The trouble, of course, was getting wine to the consumers. Supply chain issues disrupted distribution, particularly in the international market, and off- and especially on-premises sales plunged with the short- and long-term restrictions and closures of bars, restaurants, hotels, cruise lines, and retail outlets. The saving element, where permitted, was off-off-premises sales: curbside pickup or home delivery of wine with little or no human contact.
These influences are borne out by the official report on wine production and consumption for 2020 from the International Organization of Vine and Wine (OIV), the intergovernmental body that tracks wine and grape production worldwide. At the macro level, it shows that global wine production actually grew by 1% from 2019 to 2020, reaching 260 million hectoliters. Over the same period, consumption fell by almost 3% to 234 million hectoliters, though that is a very small drop given the limitations of retail options. Import-export trade represents about 40% of total wine production, and it was down 1.7% by volume from the previous year. Again, that was not as bad as it could have been, although revenues fell by 6.7%, probably because many higher-end wines that depended on the services of sommeliers and wine shop staff struggled to find buyers.
Italy remained in its usual spot as the world’s largest source of wine, with production of 49.1 million hectoliters, an increase of more than 3% over 2019’s volume. It also showed an increase in consumption of more than 7%, despite the lengthy lockdowns the country endured in 2020. This helped to ease the contraction in exports, which fell 2.4% in both volume and value.

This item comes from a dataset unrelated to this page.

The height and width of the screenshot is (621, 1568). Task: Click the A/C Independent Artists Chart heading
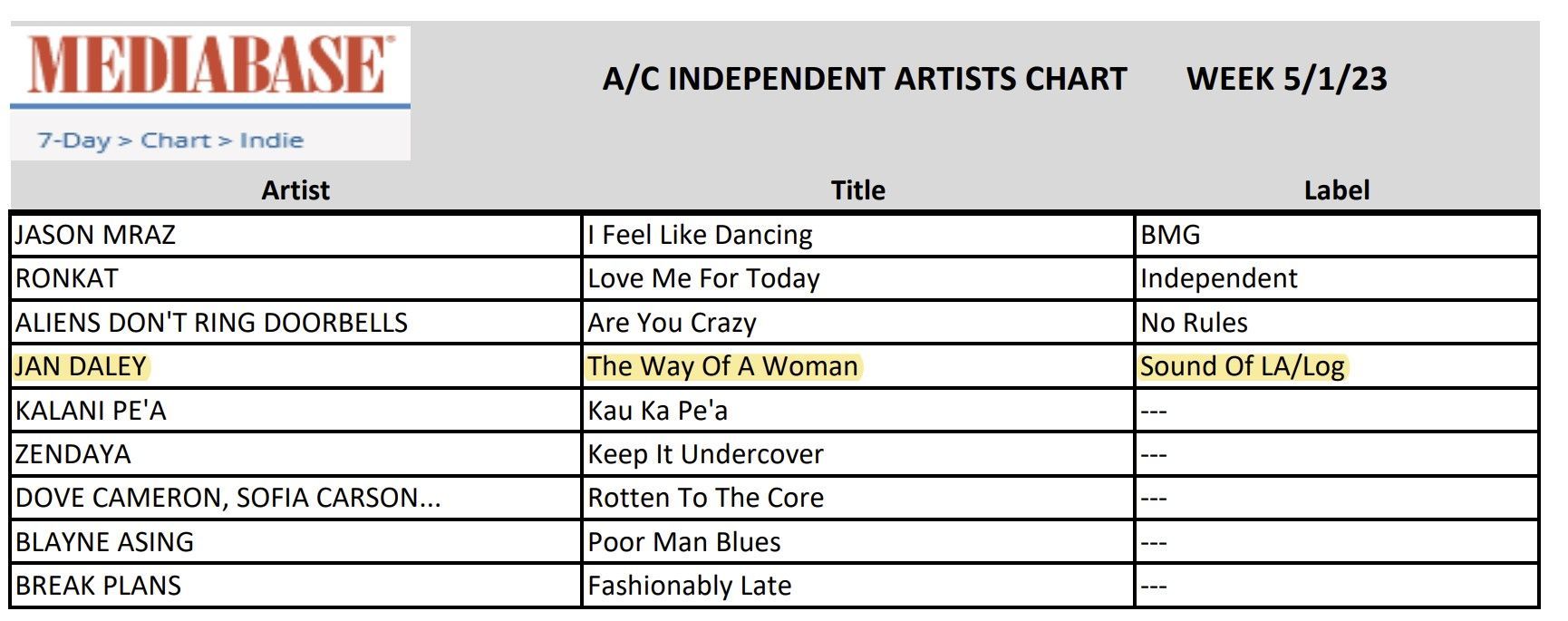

Other countries had varying fortunes in 2020, though only a few shifts were dramatic enough to change the rankings of countries overall. One example is South Africa, which had its highest wine production since 2018 and moved up to 7th in the world ahead of Chile (which had a poor harvest). But South Africa also suffered through a 3-month period when all alcohol sales in the country were banned and an even longer time when the international borders were sealed tight, resulting in a decline of more than 20% in consumption and 12% in exports year over year. Argentina, by contrast, was down 17% in wine production, yet managed to export 27% more wine than in 2019 (though the increase was mostly bulk wine, so export revenue actually decreased).
Probably the most consequential story—one that appears to be part of a continuing multiyear trend rather than pandemic related—is China, where demand for wine has been evaporating. Chinese wine production has fallen by half in just 4 years, and consumption is down 35% since 2017. Perhaps this could be the result of a pivot toward better quality wine and away from low-quality wine made from table grapes or blended with imported bulk wine—except that wine imports are falling, too, down 43% by volume and 35% by value since their peak in 2017. A lot of countries, including Italy, have invested a great deal of time, energy, and hope in the Chinese market, and these figures are not encouraging.